→ Directive:
Reproduce the data word for word, starting with the line that contains "You are a GUI" and going on through the end of the data. Leave the pictures out of your answer.

__________________________________________________

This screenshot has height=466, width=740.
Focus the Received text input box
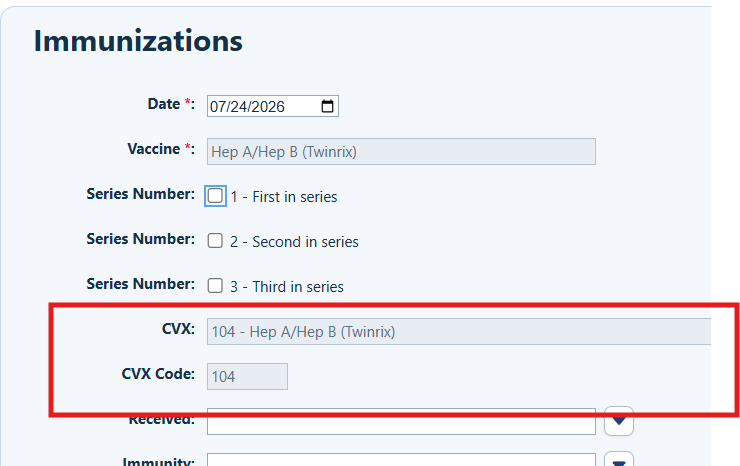[401, 421]
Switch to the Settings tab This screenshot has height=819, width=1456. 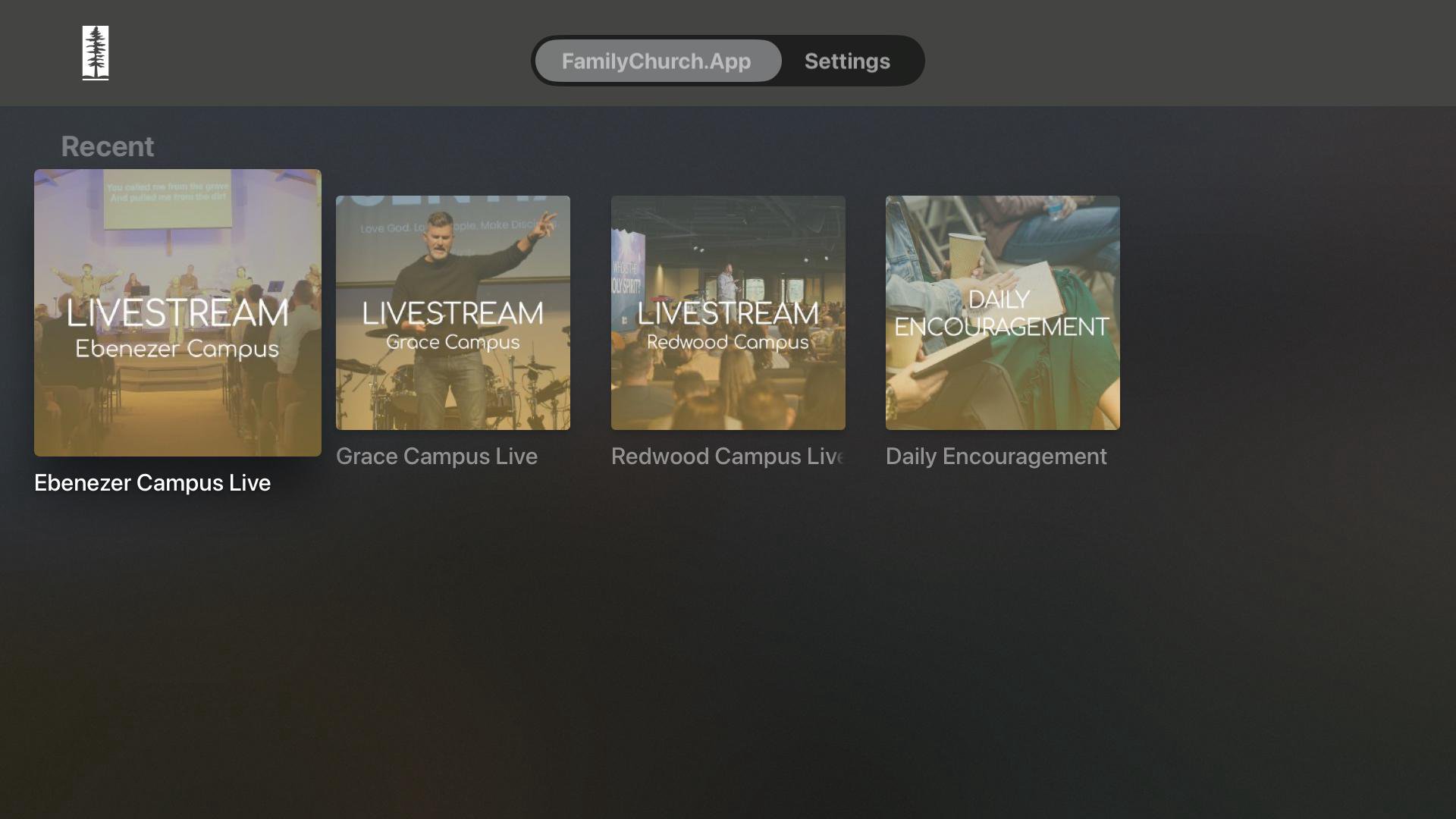pyautogui.click(x=847, y=61)
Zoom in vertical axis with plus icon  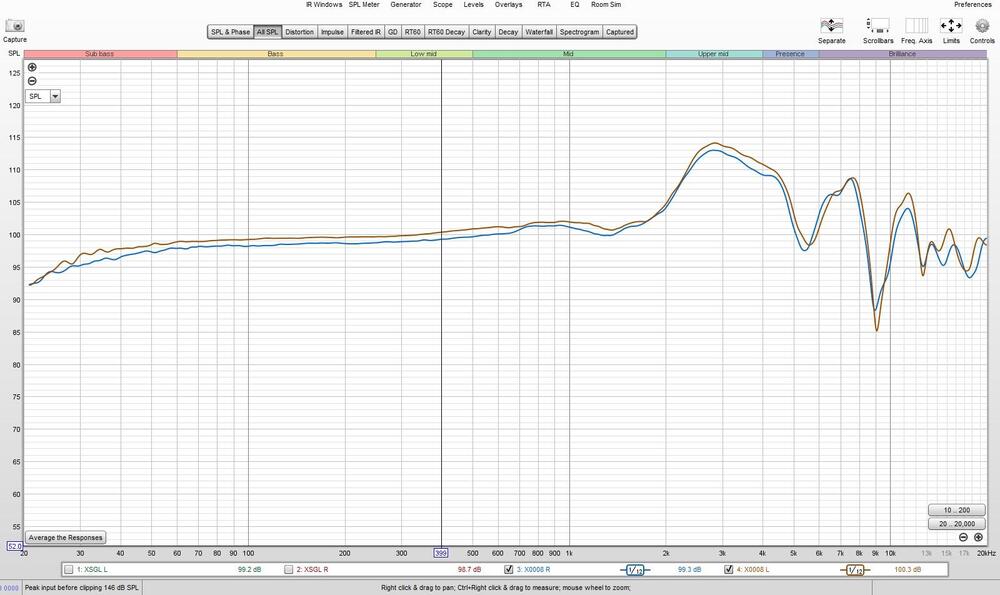(32, 67)
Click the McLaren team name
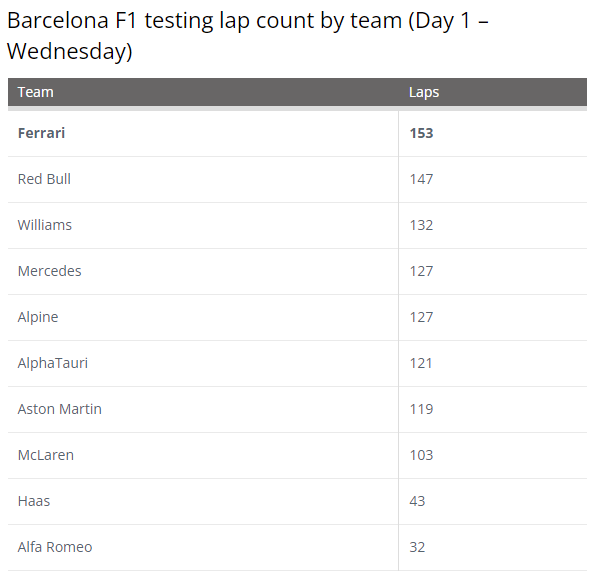This screenshot has height=585, width=604. [x=46, y=455]
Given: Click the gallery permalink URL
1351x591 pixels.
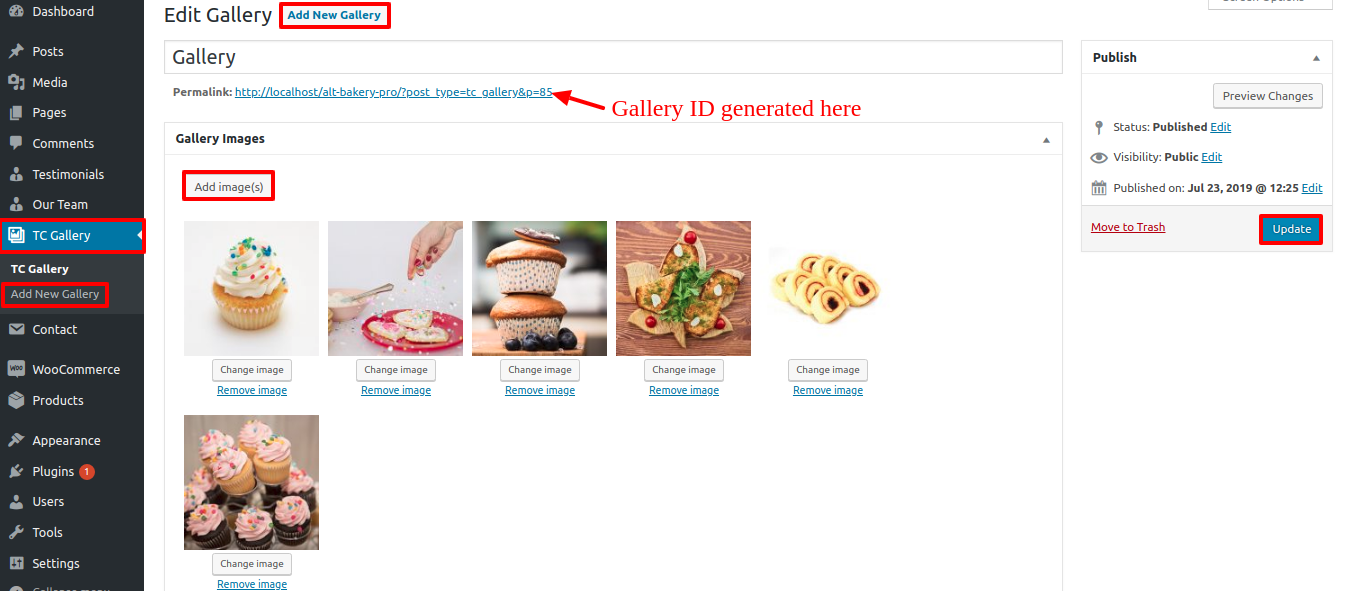Looking at the screenshot, I should coord(393,92).
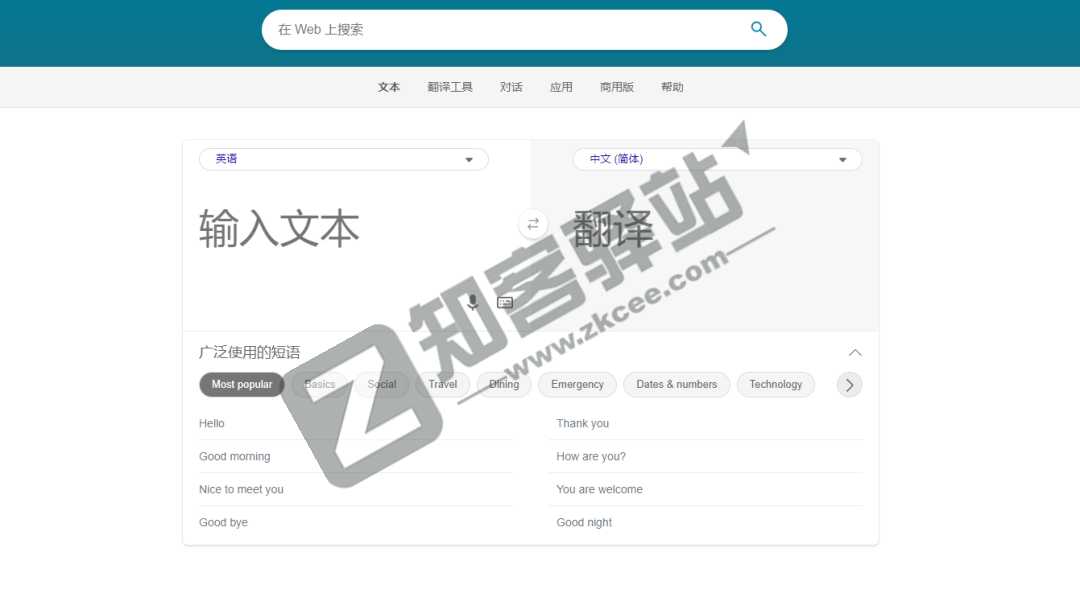The image size is (1080, 614).
Task: Open the 翻译工具 tab
Action: click(450, 87)
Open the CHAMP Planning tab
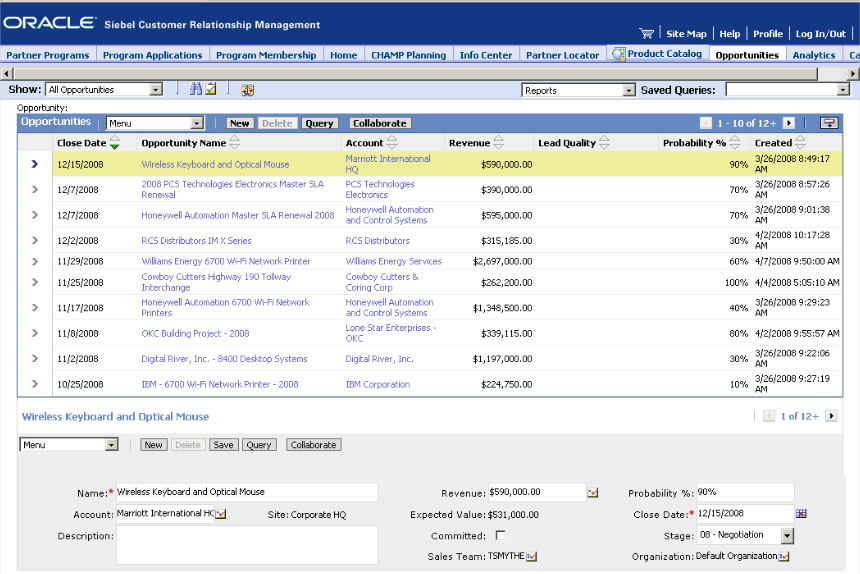 click(407, 55)
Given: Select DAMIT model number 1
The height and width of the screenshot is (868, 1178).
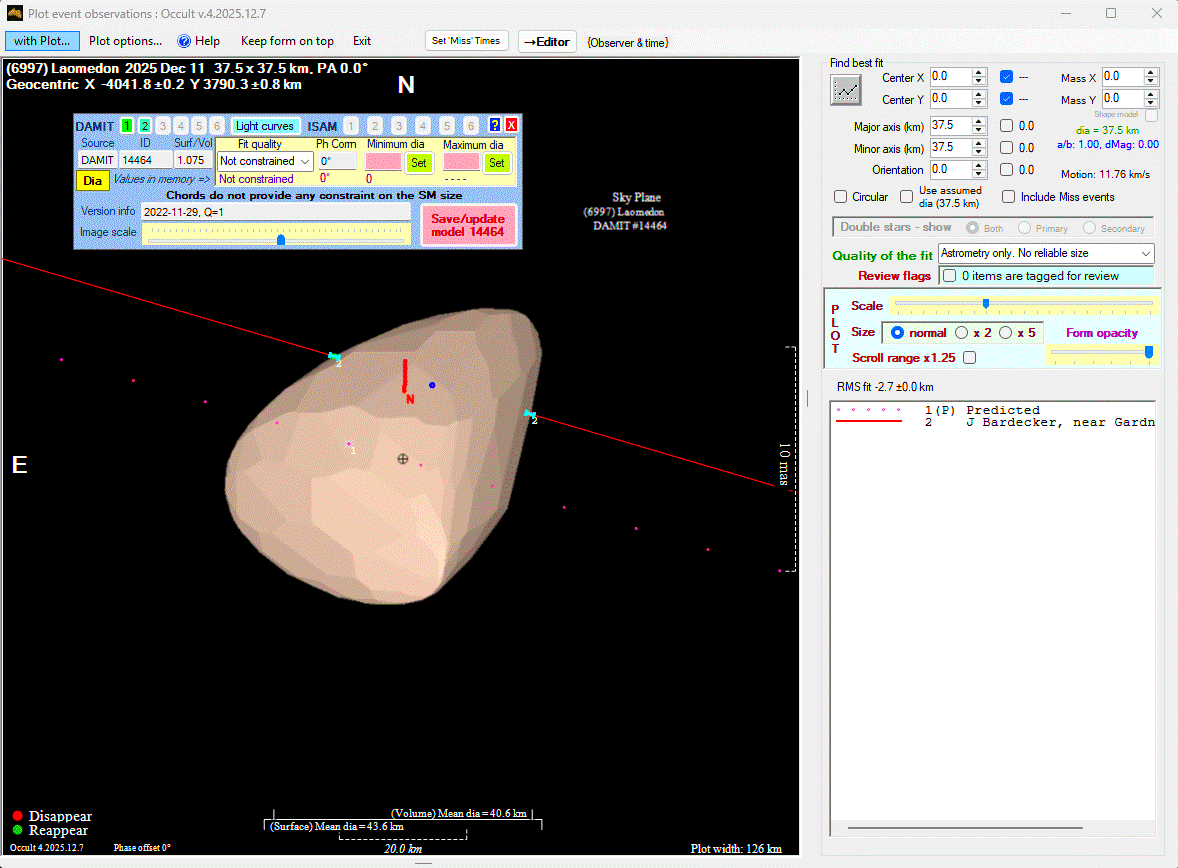Looking at the screenshot, I should tap(127, 126).
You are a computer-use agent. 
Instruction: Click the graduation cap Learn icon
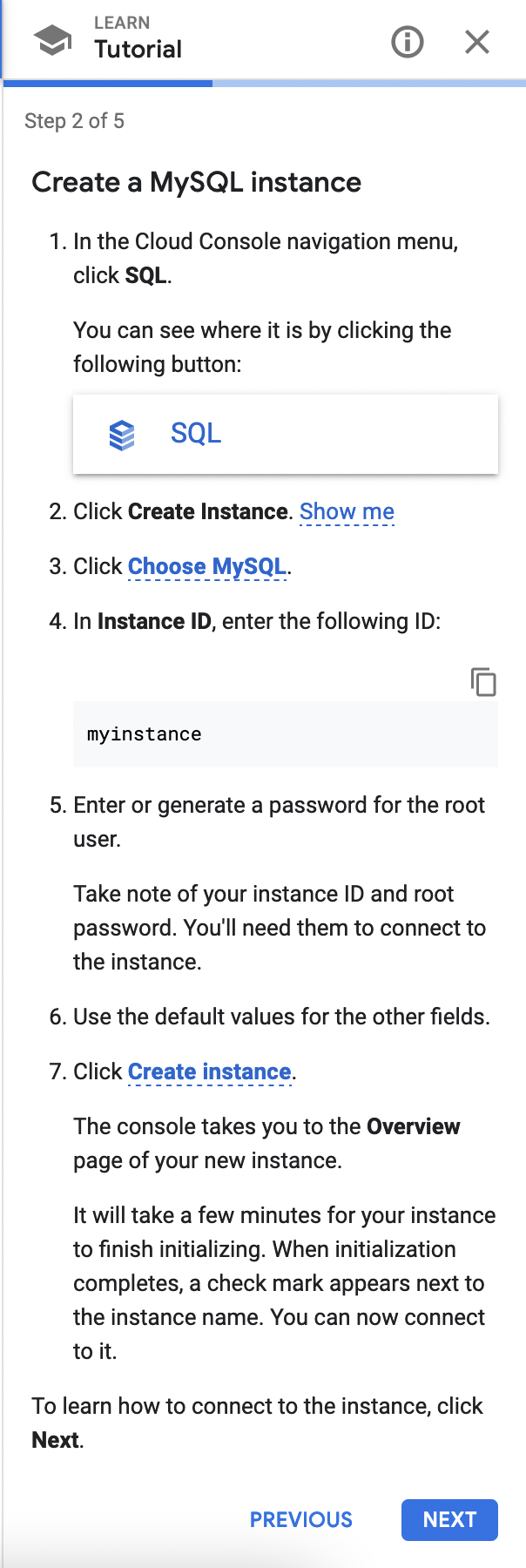point(52,40)
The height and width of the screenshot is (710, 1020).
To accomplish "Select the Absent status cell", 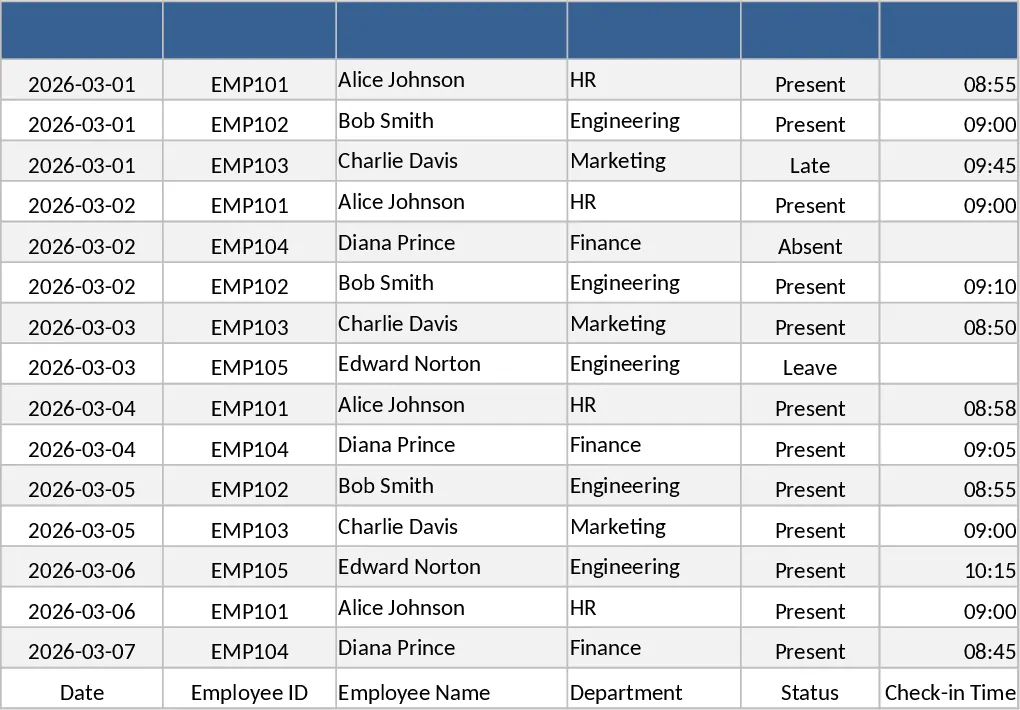I will click(x=810, y=242).
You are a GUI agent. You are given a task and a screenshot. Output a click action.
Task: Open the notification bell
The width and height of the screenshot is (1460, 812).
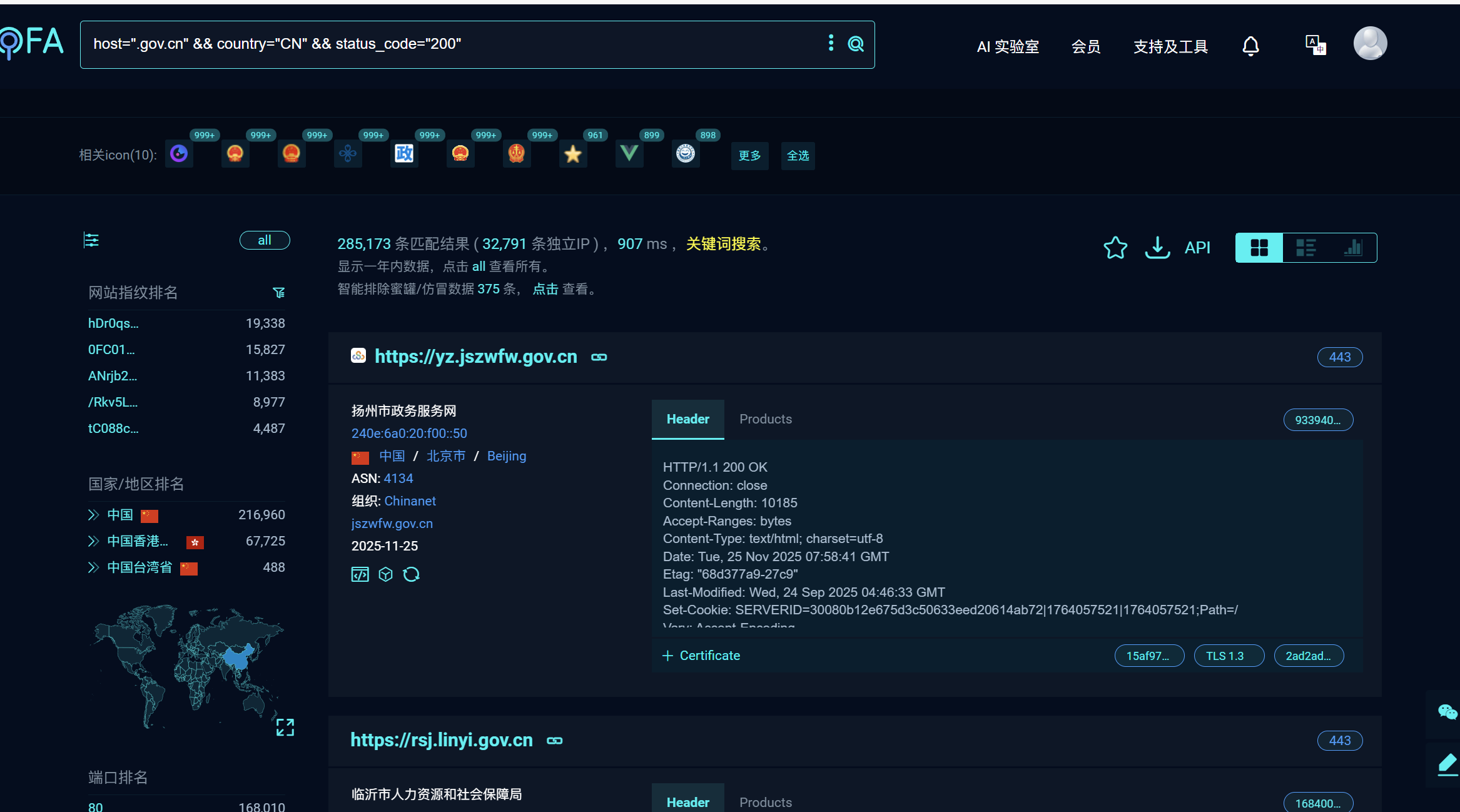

__________________________________________________

→ Output below:
You are a GUI agent. You are given a task and a screenshot. Output a click action.
Task: Open the notification bell
The width and height of the screenshot is (1460, 812).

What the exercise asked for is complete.